> _EXCERPT PROVIDED_

There are plenty of Large Language Models (LLMs) today (both closed and open source), and hundreds are published every day on the Hugging Face Hub alone. This demonstrates both the interest of the community and the success of language models. On the other hand, despite this interest, most of these models are not benchmarked and there is little detail (lack of transparency).

A Requiem for the Transformer?

How transparent are large language models?

A variety of benchmarks are used to track the capabilities of the models, each focused on a different skill to be measured. This makes it complicated to monitor and compare the models. In addition, many models are specific to a particular domain, thus adding complication to a rigorous comparison. Being able to get a full picture of a model's capabilities is a computationally expensive and time-consuming process. This is even more complex if multiple models are to be evaluated.

Chang, 2023, here

The truth is that most models are not trained from scratch but are derivative of previous models. Starting from an initial model (for example, Mistral 7B and LLaMA), often by fine-tuning or by some other modification, we can have endless variations. Metaphorically, this process could be seen as an evolutionary process, so one could study the functionality of models and derive models using concepts borrowed from genetics.

> _SUPPLIED DATA_
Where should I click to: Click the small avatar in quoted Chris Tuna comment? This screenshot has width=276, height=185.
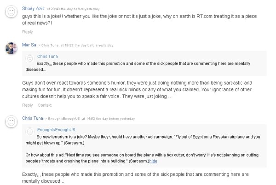coord(30,58)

> _YOUR INSTRUCTIONS_
Extract the passage on large language models above from "Chang, 2023, here" up to and including "borrowed from genetics.", word for word.

> _YOUR SOLUTION_
Chang, 2023, here

The truth is that most models are not trained from scratch but are derivative of previous models. Starting from an initial model (for example, Mistral 7B and LLaMA), often by fine-tuning or by some other modification, we can have endless variations. Metaphorically, this process could be seen as an evolutionary process, so one could study the functionality of models and derive models using concepts borrowed from genetics.